Some people look for a horse that won’t go. A young horse that won’t go is worth an easy million. Lucky Star is nearly a million dollar horse. Here’s a story about a horse that wouldn’t go. Http://mofoxtrot.com/viewpoint/2001/12/a-christmas-miracle-story/
H bThat horse’s sire is Lucky Star’s grandfather! Lucky and Dasher are million dollar horses for the right person!

Lucky Star is being converted from show prospect to trail horse. This was our third 2015 trailride. This was the third time he has failed to keep up with his fellow trail horse companions. We are gaiting along at a wonderful flat foot walk watching our trail buddies pull further and further ahead.

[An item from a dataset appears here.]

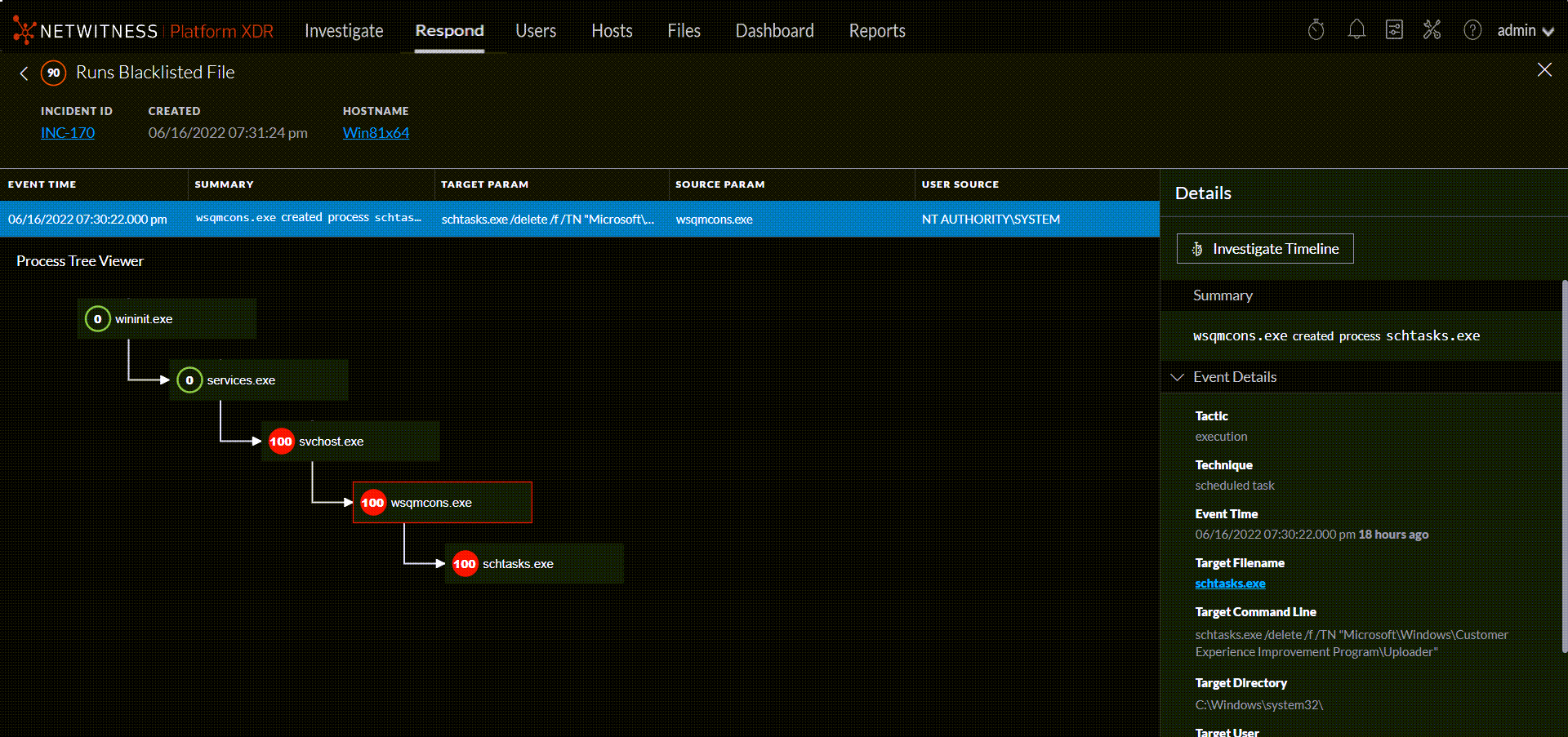Open incident link INC-170
Image resolution: width=1568 pixels, height=737 pixels.
pos(68,133)
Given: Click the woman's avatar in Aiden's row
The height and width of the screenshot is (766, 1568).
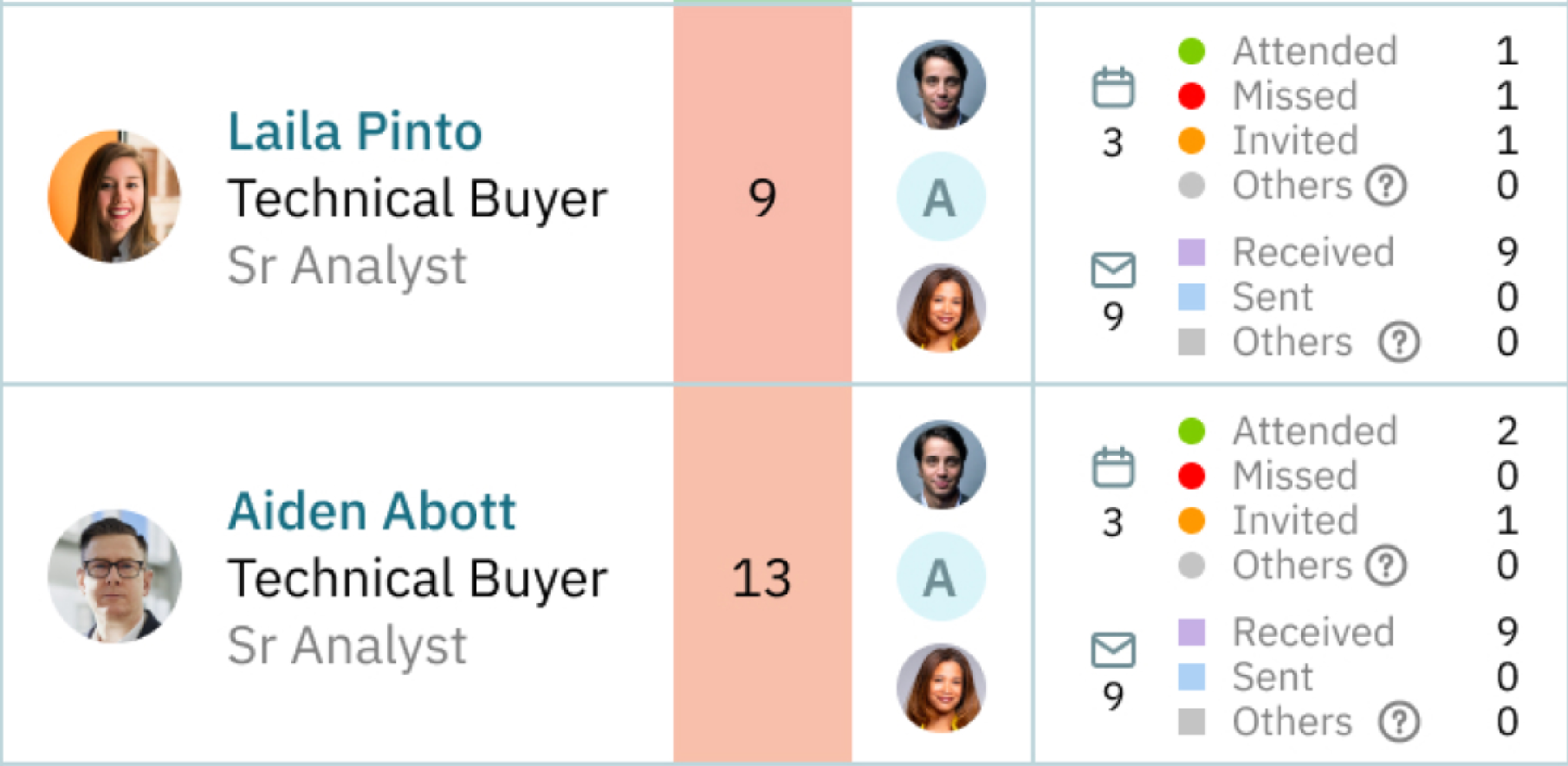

This is against the trail horse rule. Trail horses want to keep up with their buddies. It’s a herd thing. Its a very solid horse rule. The horse that doesn’t keep up with the herd, gets eaten by the lion. All horses know this. It is a survival rule.

We are in first gear. We have several more gears to go, but Lucky Star remains in first gear and the other horses get further ahead. A turn comes up for the herd and as they make the turn, the trees hide them from our view. The herd is out of sight. I ask Lucky to go faster. Not only does he refuse to go faster, but he stops!

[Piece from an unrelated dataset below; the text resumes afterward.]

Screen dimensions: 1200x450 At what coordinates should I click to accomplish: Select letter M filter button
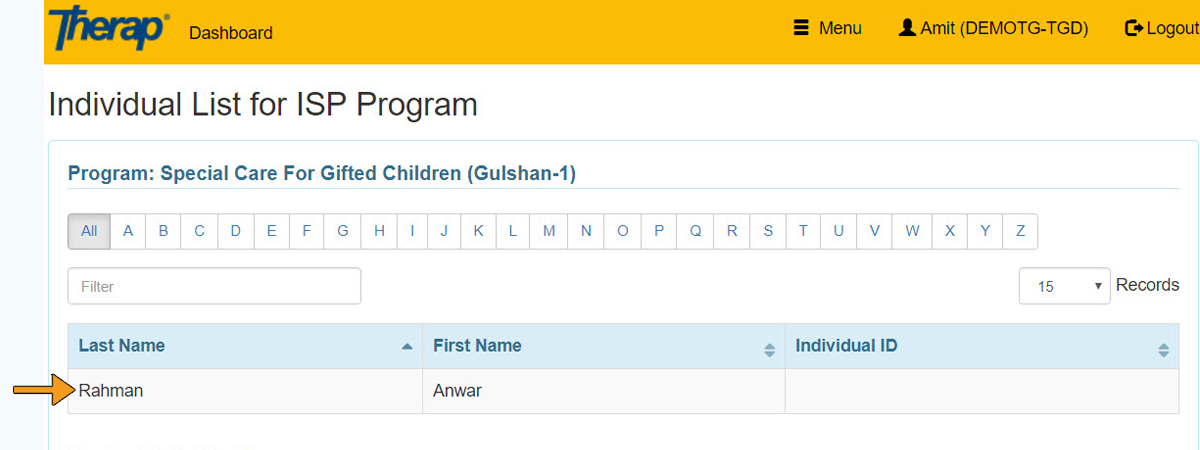pyautogui.click(x=549, y=231)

The other horses are out of sight. It’s a big horse rule to get somewhat anxious when your trail buddies go out of sight. Horses are supposed to get anxious, panic and think about bolting. Riders think about death.

Nope. The million dollar horse gets agitated in his stop. He paws the ground. It’s is hard to describe, but he sort of pranced around while at a dead stop, pawing the ground. I had to yell at the trail riders to come back and get us. As soon as they came into view, Lucky stopped pawing and was able to move forward and join them.(What is this about Lucky Star? Is his dominate bossy inner self is stronger than the horse rules of survival? )

Upon joining the herd, We led for a few moments, but Lucky slowed down to a gait called “the snail pace”. He was passed and the herd went back up to speed.

We managed to keep up with the herd after that, but Lucky was an angry arguing horse. He was forced to be a go horse. He wanted to eat another gelding riding with us. He threw little fits of snaking his head madness. An angry Lucky Star gaited horse goes through a list of all the possible gaits, even the most hated pace. I groaned outloud when he hit the pace gait at a good speed. Whah. Whah. Whah!

All in all, his arguing is much more fun out on the trail. At least he moved forward most of the time and quite nicely on the last half. This is a lot more fun than dealing with his arguing in the arena!

Finally at about the halfway point, we managed to smooth out into our flat foot walk and fox trot. We even cantered a bit. We had a nice smooth non argumentative ride back to the trailer.